# EXERCISE INSTRUCTIONS
Your answer must be an exact copy of all the entries.

Stored data
--- START ---

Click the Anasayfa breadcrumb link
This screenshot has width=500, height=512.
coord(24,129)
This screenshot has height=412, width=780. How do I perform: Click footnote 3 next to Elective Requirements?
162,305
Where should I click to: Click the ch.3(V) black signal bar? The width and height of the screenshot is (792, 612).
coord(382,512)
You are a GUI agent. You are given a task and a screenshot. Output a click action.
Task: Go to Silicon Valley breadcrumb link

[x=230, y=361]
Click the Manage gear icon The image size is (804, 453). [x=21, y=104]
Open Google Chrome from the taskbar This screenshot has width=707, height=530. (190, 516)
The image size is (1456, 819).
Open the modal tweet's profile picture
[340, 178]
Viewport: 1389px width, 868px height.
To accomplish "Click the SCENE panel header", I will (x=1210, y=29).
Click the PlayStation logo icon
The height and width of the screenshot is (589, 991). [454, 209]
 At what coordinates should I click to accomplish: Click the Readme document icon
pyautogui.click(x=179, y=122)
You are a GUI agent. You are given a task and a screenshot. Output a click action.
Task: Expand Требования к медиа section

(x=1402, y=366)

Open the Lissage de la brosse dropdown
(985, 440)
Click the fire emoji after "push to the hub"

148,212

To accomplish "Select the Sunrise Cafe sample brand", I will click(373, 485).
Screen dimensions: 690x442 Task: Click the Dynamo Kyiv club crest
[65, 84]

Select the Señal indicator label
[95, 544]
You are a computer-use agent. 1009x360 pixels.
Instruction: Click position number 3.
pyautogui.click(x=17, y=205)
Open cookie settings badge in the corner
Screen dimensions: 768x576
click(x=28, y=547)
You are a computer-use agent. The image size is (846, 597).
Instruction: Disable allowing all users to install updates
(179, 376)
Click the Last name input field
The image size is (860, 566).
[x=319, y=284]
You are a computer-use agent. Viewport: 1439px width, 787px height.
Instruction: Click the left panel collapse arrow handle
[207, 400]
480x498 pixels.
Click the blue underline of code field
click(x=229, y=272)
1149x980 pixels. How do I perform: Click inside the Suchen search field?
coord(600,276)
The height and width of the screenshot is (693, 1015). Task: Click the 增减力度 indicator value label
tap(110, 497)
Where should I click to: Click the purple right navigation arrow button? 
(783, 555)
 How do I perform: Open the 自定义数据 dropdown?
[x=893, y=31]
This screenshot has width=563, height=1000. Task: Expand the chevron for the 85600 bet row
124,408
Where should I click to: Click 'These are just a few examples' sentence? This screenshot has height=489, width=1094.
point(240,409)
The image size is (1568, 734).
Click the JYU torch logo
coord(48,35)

--- END ---

# COMPLETED TASK
Click the Anasayfa breadcrumb link
This screenshot has width=500, height=512.
coord(24,129)
This screenshot has height=412, width=780. How do I perform: Click footnote 3 next to Elective Requirements?
162,305
Where should I click to: Click the ch.3(V) black signal bar? The width and height of the screenshot is (792, 612).
coord(382,512)
You are a GUI agent. You are given a task and a screenshot. Output a click action.
Task: Go to Silicon Valley breadcrumb link

[x=230, y=361]
Click the Manage gear icon The image size is (804, 453). [x=21, y=104]
Open Google Chrome from the taskbar This screenshot has width=707, height=530. (190, 516)
The image size is (1456, 819).
Open the modal tweet's profile picture
[340, 178]
Viewport: 1389px width, 868px height.
To accomplish "Click the SCENE panel header", I will (x=1210, y=29).
Click the PlayStation logo icon
The height and width of the screenshot is (589, 991). [454, 209]
 At what coordinates should I click to accomplish: Click the Readme document icon
pyautogui.click(x=179, y=122)
You are a GUI agent. You are given a task and a screenshot. Output a click action.
Task: Expand Требования к медиа section

(x=1402, y=366)

Open the Lissage de la brosse dropdown
(985, 440)
Click the fire emoji after "push to the hub"

148,212

To accomplish "Select the Sunrise Cafe sample brand", I will click(373, 485).
Screen dimensions: 690x442 Task: Click the Dynamo Kyiv club crest
[65, 84]

Select the Señal indicator label
[95, 544]
You are a computer-use agent. 1009x360 pixels.
Instruction: Click position number 3.
pyautogui.click(x=17, y=205)
Open cookie settings badge in the corner
Screen dimensions: 768x576
click(x=28, y=547)
You are a computer-use agent. The image size is (846, 597).
Instruction: Disable allowing all users to install updates
(179, 376)
Click the Last name input field
The image size is (860, 566).
[x=319, y=284]
You are a computer-use agent. Viewport: 1439px width, 787px height.
Instruction: Click the left panel collapse arrow handle
[207, 400]
480x498 pixels.
Click the blue underline of code field
click(x=229, y=272)
1149x980 pixels. How do I perform: Click inside the Suchen search field?
coord(600,276)
The height and width of the screenshot is (693, 1015). Task: Click the 增减力度 indicator value label
tap(110, 497)
Where should I click to: Click the purple right navigation arrow button? 
(783, 555)
 How do I perform: Open the 自定义数据 dropdown?
[x=893, y=31]
This screenshot has width=563, height=1000. Task: Expand the chevron for the 85600 bet row
124,408
Where should I click to: Click 'These are just a few examples' sentence? This screenshot has height=489, width=1094.
point(240,409)
The image size is (1568, 734).
Click the JYU torch logo
coord(48,35)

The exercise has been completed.